Lo interrumpí antes de que terminase la frase y le dije que contaría con

todo mi apoyo. Una semana más tarde, en una ceremonia privada de

despedida en la residencia, le regalé una copia enmarcada de una lista de

tareas que yo había escrito a mano en un cuaderno de notas y le había

pasado durante mi primera semana en el cargo. Expliqué al personal allí

presente que habíamos conseguido tachar casi todos los puntos, una buena

medida de nuestra efectividad. Rahm no pudo contener las lágrimas; una

mancha en su imagen de tipo duro por la que después me maldeciría.

Estos cambios de personal no son nada raro en una Administración, y

sabía que agitar las cosas también podía tener sus ventajas. Más de una vez

nos habían acusado de estar demasiado aislados y sometidos a férreo

control, y nos habían dicho que necesitábamos nuevos puntos de vista. Las

habilidades de Rahm serían menos importantes ahora que ya no había una

Cámara de Representantes demócrata que ayudase a aprobar legislación.
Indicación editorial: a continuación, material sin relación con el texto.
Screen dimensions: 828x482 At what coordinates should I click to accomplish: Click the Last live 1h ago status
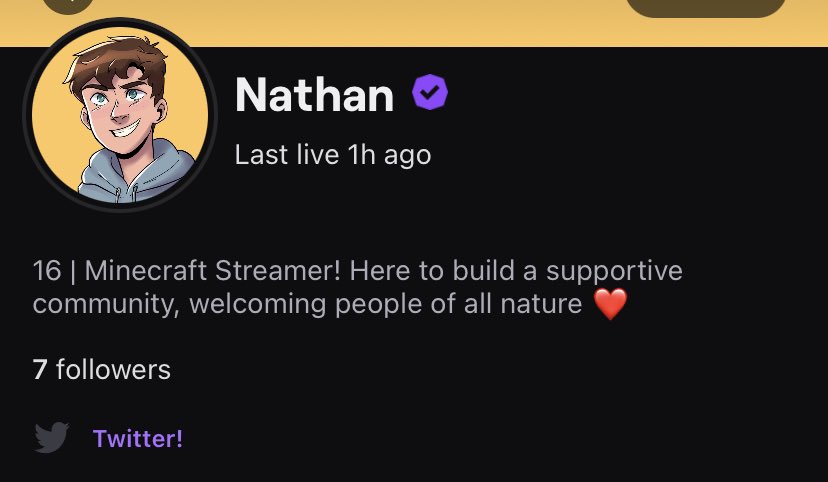coord(333,155)
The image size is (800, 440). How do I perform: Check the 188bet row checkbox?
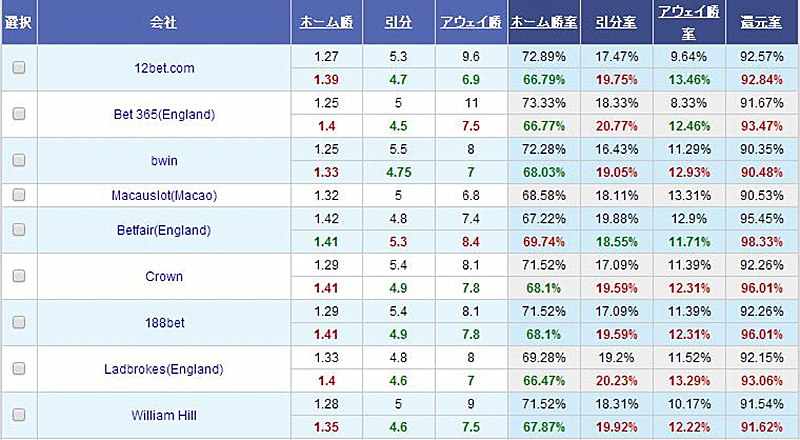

Pete Rouse ocupó el cargo de jefe de gabinete de forma interina y yo

pensaba fichar para sustituir a Rahm a Bill Daley, que había sido secretario

de Comercio en la Administración Clinton y era hermano del alcalde

saliente de Chicago. Bill, que tenía unos diez años más que yo y se estaba

quedando calvo, tenía un característico acento del South Side que delataba

sus orígenes irlandeses de clase trabajadora. Tenía reputación de ser un

negociador eficaz y pragmático con estrechos vínculos tanto con los

sindicatos como con la comunidad empresarial; y aunque no lo conocía

como a Rahm, pensé que su estilo afable y no ideologizado podía ser muy

adecuado para la que esperaba que fuese una fase menos frenética de mi

Administración. Y junto a las caras nuevas, me encantaba recuperar una a

partir de enero, cuando David Plouffe, tras dos años sabáticos con su

familia, iba a volver como asesor sénior para aportar al equipo de la Casa

Blanca el mismo pensamiento estratégico, intensa concentración y falta de

ego que tanto bien nos habían hecho durante la campaña.